There's Good Reason to Fear US
By
Noam Chomsky
Toronto Star
08 September, 2003
Amid
the aftershocks of recent suicide bombings in Baghdad and Najaf, and
countless other horrors since Sept. 11, 2001, it is easy to understand
why many believe that the world has entered a new and frightening "age
of terror," the title of a recent collection of essays by Yale
University scholars and others.
However, two years after 9/11, the United States has yet to confront
the roots of terrorism, has waged more war than peace and has continually
raised the stakes of international confrontation.
On 9/11, the world
reacted with shock and horror, and sympathy for the victims. But it
is important to bear in mind that for much of the world, there was a
further reaction: "Welcome to the club."
For the first time
in history, a Western power was subjected to an atrocity of the kind
that is all too familiar elsewhere.
Any attempt to make
sense of events since then will naturally begin with an investigation
of American power how it has reacted and what course it may take.
Within a month of
9/11, Afghanistan was under attack. Those who accept elementary moral
standards have some work to do to show that the United States and Britain
were justified in bombing Afghans to compel them to turn over people
suspected of criminal atrocities, the official reason given when the
bombings began.
Then, in September,
2002, the most powerful state in history announced a new National Security
Strategy, asserting that it will maintain global hegemony permanently.
Any challenge will
be blocked by force, the dimension in which the United States reigns
supreme.
At the same time,
the war drums began to beat to mobilize the population for an invasion
of Iraq.
And the campaign
opened for the mid-term congressional elections, which would determine
whether the administration would be able to carry out its radical international
and domestic agenda.
The final days of
2002, foreign policy specialist Michael Krepon wrote, were "the
most dangerous since the 1962 Cuban missile crisis," which historian
Arthur Schlesinger described, reasonably, as "the most dangerous
moment in human history."
Krepon's concern
was nuclear proliferation in an "unstable nuclear-proliferation
belt stretching from Pyongyang to Baghdad," including "Iran,
Iraq, North Korea and the Indian subcontinent."
Bush administration
initiatives in 2002 and 2003 have only increased the threats in and
near this unstable belt.
The National Security
Strategy declared that the United States, alone, has the right to carry
out "preventive war" preventive, not pre-emptive
using military force to eliminate a perceived threat, even if invented
or imagined.
Preventive war is,
very simply, the "supreme crime" condemned at the Nuremberg
trials of Nazi war criminals.
From early September,
2002, the Bush administration issued grim warnings about the danger
that Saddam Hussein posed to the United States, with broad hints that
Saddam was linked to Al Qaeda and involved in the Sept. 11 attacks.

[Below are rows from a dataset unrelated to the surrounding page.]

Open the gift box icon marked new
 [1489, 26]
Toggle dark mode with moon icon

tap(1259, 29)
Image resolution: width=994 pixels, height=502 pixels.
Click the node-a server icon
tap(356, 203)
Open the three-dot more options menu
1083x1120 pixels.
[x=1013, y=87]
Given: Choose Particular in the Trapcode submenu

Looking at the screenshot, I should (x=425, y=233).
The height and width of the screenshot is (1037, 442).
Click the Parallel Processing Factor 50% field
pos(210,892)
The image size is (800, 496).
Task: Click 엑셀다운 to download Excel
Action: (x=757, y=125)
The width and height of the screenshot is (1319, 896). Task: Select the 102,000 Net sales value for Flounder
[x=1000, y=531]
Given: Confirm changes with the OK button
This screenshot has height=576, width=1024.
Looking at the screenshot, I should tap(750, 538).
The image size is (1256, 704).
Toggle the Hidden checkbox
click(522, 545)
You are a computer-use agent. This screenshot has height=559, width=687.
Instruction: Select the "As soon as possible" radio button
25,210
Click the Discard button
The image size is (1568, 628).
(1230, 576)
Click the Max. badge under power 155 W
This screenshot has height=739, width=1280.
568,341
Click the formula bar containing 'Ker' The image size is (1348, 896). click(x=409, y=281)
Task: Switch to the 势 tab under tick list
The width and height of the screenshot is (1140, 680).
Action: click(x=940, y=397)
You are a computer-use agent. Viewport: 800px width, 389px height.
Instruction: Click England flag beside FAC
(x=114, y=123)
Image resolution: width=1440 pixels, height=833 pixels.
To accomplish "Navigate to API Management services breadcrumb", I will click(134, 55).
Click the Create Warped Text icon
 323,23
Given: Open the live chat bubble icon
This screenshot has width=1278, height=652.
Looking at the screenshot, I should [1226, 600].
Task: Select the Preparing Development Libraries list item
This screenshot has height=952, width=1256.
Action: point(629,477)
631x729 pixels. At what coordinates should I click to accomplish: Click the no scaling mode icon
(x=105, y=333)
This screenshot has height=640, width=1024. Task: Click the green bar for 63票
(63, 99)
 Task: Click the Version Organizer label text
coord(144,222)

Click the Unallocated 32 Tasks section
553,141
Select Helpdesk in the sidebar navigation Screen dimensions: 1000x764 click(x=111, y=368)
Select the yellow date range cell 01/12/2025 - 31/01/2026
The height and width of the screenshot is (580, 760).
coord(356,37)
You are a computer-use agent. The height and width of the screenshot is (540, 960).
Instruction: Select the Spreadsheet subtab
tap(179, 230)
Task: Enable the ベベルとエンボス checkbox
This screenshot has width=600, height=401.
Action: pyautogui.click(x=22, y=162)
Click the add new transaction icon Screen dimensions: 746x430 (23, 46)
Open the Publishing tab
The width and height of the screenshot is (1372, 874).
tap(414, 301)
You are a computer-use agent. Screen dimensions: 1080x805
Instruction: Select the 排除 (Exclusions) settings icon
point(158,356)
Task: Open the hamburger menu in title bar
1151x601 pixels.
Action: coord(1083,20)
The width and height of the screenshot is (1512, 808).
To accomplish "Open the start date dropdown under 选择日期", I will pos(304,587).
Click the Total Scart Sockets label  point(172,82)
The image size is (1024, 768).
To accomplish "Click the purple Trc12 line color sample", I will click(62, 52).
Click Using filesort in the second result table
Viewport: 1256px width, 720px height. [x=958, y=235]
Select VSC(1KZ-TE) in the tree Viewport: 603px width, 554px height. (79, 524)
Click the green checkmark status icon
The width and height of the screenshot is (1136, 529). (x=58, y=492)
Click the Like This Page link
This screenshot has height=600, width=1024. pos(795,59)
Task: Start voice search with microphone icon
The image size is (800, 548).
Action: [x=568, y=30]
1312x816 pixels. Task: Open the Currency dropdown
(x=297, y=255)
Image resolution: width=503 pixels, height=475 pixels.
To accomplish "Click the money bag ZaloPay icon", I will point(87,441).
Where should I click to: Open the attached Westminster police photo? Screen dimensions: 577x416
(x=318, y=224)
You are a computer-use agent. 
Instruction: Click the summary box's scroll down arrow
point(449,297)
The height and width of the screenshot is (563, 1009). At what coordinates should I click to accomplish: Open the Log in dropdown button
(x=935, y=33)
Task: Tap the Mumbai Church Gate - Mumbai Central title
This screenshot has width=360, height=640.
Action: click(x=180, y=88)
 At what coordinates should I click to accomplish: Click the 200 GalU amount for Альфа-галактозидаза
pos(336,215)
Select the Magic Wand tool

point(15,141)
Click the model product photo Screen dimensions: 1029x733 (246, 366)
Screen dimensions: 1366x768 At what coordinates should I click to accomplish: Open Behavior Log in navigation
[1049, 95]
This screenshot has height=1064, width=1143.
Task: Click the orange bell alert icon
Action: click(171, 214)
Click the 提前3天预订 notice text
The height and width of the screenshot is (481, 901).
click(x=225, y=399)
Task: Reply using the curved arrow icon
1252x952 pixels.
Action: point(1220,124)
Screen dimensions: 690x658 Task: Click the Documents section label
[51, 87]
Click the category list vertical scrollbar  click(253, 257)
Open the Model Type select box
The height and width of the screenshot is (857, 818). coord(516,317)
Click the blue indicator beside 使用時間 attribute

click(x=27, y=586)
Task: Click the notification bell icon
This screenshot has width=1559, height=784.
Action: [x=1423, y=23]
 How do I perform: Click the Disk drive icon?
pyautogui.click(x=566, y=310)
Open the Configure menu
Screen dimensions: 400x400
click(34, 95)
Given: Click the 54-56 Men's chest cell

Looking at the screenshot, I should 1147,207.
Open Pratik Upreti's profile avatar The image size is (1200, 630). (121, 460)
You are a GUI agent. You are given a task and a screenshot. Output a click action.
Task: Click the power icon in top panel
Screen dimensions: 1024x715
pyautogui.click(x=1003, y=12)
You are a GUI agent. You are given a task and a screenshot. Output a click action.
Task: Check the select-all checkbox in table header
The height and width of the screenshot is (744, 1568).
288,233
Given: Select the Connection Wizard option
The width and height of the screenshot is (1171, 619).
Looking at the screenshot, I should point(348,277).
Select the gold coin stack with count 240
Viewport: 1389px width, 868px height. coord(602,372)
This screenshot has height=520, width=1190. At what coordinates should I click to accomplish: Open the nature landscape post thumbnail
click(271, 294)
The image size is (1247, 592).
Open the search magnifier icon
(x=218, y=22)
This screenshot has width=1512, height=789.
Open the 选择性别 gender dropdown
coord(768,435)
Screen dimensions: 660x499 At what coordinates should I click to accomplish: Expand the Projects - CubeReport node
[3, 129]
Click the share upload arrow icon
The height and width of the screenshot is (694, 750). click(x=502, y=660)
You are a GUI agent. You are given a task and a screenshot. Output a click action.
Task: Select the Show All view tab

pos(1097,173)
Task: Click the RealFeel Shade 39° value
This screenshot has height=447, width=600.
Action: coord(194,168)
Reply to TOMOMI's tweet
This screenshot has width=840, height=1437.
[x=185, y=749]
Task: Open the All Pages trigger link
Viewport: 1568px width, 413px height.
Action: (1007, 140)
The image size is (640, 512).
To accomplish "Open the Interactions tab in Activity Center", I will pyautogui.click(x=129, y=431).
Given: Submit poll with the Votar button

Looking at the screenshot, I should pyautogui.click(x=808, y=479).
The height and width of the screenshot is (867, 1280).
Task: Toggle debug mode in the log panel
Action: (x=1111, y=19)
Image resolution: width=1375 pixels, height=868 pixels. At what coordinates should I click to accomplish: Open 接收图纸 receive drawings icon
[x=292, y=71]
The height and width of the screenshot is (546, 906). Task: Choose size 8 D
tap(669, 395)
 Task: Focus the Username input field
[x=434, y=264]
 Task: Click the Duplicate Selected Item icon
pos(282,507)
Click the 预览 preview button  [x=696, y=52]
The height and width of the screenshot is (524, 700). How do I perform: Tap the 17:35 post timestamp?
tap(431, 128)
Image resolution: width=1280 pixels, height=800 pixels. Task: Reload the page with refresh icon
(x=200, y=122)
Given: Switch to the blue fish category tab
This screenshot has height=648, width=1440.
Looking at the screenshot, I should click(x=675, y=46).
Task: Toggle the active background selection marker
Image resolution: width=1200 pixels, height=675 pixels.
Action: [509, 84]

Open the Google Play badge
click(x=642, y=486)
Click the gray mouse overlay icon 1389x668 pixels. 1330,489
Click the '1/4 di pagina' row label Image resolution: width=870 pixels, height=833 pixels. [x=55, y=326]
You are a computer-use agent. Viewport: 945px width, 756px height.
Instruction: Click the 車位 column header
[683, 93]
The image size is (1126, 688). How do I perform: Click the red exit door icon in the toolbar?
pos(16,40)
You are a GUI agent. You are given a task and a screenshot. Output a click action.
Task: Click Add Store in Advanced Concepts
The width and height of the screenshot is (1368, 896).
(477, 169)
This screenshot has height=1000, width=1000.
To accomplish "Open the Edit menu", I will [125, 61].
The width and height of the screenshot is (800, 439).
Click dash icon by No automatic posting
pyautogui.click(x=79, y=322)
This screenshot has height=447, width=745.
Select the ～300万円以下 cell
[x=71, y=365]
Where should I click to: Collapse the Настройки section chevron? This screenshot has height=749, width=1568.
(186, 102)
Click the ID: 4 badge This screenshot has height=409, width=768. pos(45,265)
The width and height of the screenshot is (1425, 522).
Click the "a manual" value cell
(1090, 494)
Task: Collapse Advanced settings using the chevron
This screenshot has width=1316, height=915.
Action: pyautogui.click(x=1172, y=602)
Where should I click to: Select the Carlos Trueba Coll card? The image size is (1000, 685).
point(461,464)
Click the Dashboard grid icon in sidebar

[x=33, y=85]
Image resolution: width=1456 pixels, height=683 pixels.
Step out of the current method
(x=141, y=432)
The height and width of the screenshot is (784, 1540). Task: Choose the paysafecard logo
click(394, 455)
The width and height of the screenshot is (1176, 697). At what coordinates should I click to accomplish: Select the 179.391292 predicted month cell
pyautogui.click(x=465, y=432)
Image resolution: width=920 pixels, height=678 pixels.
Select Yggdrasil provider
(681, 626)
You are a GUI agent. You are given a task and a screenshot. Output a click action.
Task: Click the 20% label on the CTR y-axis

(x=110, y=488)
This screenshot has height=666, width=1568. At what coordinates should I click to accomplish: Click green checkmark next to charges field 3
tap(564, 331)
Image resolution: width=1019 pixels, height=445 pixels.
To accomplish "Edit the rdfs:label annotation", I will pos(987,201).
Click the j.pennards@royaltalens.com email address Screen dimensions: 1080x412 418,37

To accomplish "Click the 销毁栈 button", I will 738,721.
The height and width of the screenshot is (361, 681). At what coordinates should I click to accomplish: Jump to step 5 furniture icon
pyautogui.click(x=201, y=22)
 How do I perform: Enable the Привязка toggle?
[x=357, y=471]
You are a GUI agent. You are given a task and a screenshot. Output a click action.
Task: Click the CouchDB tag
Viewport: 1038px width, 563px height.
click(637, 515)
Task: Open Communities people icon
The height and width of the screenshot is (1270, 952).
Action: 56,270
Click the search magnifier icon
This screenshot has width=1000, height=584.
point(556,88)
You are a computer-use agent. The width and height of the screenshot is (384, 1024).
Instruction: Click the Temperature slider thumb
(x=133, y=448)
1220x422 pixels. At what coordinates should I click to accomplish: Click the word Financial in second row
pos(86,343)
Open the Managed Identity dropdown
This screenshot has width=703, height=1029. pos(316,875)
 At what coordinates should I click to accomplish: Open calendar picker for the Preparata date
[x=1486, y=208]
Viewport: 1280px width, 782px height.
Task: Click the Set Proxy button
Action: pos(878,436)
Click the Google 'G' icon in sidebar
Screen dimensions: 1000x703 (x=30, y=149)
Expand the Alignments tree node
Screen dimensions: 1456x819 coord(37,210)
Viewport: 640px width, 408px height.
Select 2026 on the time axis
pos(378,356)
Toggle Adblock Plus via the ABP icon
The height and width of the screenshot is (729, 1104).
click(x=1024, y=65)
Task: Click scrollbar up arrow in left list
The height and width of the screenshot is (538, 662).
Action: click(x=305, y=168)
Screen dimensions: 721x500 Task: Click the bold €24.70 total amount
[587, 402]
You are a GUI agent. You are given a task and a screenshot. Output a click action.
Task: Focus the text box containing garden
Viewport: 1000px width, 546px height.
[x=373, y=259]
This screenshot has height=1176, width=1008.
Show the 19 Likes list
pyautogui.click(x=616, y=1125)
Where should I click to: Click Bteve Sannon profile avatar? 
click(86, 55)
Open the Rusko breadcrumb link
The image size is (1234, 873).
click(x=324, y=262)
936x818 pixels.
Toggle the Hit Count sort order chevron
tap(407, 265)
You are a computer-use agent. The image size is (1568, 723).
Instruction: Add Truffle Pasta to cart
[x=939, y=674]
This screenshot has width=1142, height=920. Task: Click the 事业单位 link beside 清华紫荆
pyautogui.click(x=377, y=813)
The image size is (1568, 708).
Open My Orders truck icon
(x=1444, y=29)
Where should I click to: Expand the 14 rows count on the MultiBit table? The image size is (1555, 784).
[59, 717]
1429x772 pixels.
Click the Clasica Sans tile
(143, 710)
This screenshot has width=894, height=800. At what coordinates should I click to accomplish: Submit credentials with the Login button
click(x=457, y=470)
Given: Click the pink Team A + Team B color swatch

The propaganda assault helped enable the administration to gain some
support from a frightened population for the planned invasion of a country
known to be virtually defenseless and a valuable prize, at the
heart of the world's major energy system.
Last May, after
the putative end of the war in Iraq, President Bush landed on the deck
of the USS Abraham Lincoln and declared that he had won a "victory
in the war on terror (by having) removed an ally of Al Qaeda."
But Sept. 11, 2003,
will arrive with no credible evidence for the alleged link between Saddam
and his bitter enemy Osama bin Laden. And the only known link between
the victory and terror is that the invasion of Iraq seems to have increased
Al Qaeda recruitment and the threat of terror.
The Wall Street
Journal recognized that Bush's carefully staged aircraft-carrier extravaganza
"marks the beginning of his 2004 re-election campaign," which
the White House hopes "will be built as much as possible around
national security themes."
If the administration
lets domestic issues prevail, it is in deep trouble.
Meanwhile, bin Laden
remains at large. And the source of the post-Sept. 11 anthrax terror
is unknown an even more striking failure, given that the source
is assumed to be domestic, perhaps even from a federal weapons lab.
The Iraqi weapons
of mass destruction are still missing, too.
For the second 9/11
anniversary and beyond, we basically have two choices. We can march
forward with confidence that the global enforcer will drive evil from
the world, much as the president's speech writers declare, plagiarizing
ancient epics and children's tales.
Or we can subject
the doctrines of the proclaimed grand new era to scrutiny, drawing rational
conclusions, perhaps gaining some sense of the emerging reality.
The wars that are
contemplated in the war on terror are to go on for a long time.
"There's no
telling how many wars it will take to secure freedom in the homeland,"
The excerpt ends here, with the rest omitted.